Pertumbuhan Pendapatan Negara Menunjukan Daya Tahan Ekonomi Kuat
JAKARTA – Menteri Keuangan (Menkeu) Sri Mulyani Indrawati melaporkan kinerja APBN di awal 2023 masih berada di jalur positif dengan membukukan pertumbuhan pendapatan negara 48,1 persen dibandingkan akhir 2022.
Menurut Menkeu, perolehan pendapatan negara bulan lalu tercatat sebesar Rp232,2 triliun atau setara dengan 9,4 persen dari target APBN.
“Ini tentu mencerminkan kondisi perekonomian secara keseluruhan,” ujarnya dalam keterangan tertulis dikutip Kamis, 23 Februari.
Menkeu menjelaskan, kondisi perekonomian global masih didominasi oleh perlambatan pertumbuhan ekonomi. Meski demikian, angka pertumbuhan RI relatif impresif dengan 5,3 persen.
“Ini adalah sebuah prestasi sekaligus juga menjadi landasan bahwa kita bisa optimis karena dari sisi perekonomian menunjukkan adanya daya tahan dan momentum pemulihan ekonomi yang sangat kuat,” ungkapnya.
Menkeu menambahkan, ada beberapa hal yang harus diwaspadai ke depan, seperti ketidakpastian harga komoditas, faktor geopolitik, hingga risiko dari perubahan iklim.
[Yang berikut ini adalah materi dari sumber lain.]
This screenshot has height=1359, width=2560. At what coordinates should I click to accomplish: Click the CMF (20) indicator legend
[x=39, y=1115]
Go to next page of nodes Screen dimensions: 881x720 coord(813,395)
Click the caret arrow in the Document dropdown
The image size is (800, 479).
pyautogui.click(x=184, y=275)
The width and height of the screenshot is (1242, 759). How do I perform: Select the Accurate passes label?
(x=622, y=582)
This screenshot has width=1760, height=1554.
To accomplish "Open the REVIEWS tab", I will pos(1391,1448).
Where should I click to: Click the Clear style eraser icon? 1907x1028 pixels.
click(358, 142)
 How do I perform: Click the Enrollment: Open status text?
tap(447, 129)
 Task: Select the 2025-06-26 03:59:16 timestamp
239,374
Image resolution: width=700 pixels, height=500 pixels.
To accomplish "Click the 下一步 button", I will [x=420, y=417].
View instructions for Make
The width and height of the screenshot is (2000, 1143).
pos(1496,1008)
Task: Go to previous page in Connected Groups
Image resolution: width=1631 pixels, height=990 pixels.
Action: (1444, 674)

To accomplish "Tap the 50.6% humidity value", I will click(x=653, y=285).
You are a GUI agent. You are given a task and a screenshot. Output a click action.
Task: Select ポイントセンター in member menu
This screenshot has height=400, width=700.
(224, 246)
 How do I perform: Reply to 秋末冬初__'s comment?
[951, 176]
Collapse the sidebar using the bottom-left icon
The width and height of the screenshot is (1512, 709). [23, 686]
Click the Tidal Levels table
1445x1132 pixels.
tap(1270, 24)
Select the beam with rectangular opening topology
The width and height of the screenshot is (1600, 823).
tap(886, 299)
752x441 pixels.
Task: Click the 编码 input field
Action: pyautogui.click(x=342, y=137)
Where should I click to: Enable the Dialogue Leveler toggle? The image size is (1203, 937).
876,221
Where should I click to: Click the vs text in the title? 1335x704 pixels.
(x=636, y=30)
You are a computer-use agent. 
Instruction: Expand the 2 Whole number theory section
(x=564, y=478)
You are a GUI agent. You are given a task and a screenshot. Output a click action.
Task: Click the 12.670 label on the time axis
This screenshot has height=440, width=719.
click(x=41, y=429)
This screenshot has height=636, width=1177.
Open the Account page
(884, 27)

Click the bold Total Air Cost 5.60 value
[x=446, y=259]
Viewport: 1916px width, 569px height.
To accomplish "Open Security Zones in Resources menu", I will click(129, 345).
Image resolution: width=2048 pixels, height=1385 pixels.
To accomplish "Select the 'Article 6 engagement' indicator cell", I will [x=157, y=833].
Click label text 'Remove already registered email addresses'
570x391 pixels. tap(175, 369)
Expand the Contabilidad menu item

“Kalau kita lihat, sekarang perhatian selalu pada pergerakan harga. Kita lihat di sini karena batu bara mulai menurun, kemudian CPO, brent, dan gas menurun, ini tentu memberikan sumbangan terutama inflasi yang berasal dari komoditas energi di negara-negara maju,” tuturnya.
Baca juga:
Bendahara negara juga menyampaikan, tren pemulihan terlihat dari sisi produksi atau sektoral, seperti sektor manufaktur, perdagangan, pertanian, pertambangan, konstruksi dan transportasi.
“Ini yang menggambarkan bahwa pemulihan ekonomi Indonesia bersifat broad base. Seluruh sektor yang dulu terpukul juga sudah mulai kembali,” tegas dia.
Adapun dari sisi neraca pembayaran menunjukan kondisi prima dengan mencatat surplus hingga sebanyak 33 bulan berturut-turut hingga berhasil memecahkan rekor tertinggi.
Sementara arus modal ke surat berharga negara dan pasar obligasi Indonesia juga menunjukkan tren positif. Perbankan dan Bank Indonesia masih menjadi pemilik atau investasi dari kepemilikan surat berharga negara terbesar, dengan kepemilikan asing yang terus menurun.
“Ini tentu karena kinerja dari perekonomian kita dan juga kebijakan fiskal yang sangat prudent menjadi satu faktor yang menentukan confidence terhadap surat berharga Indonesia,” tutup dia.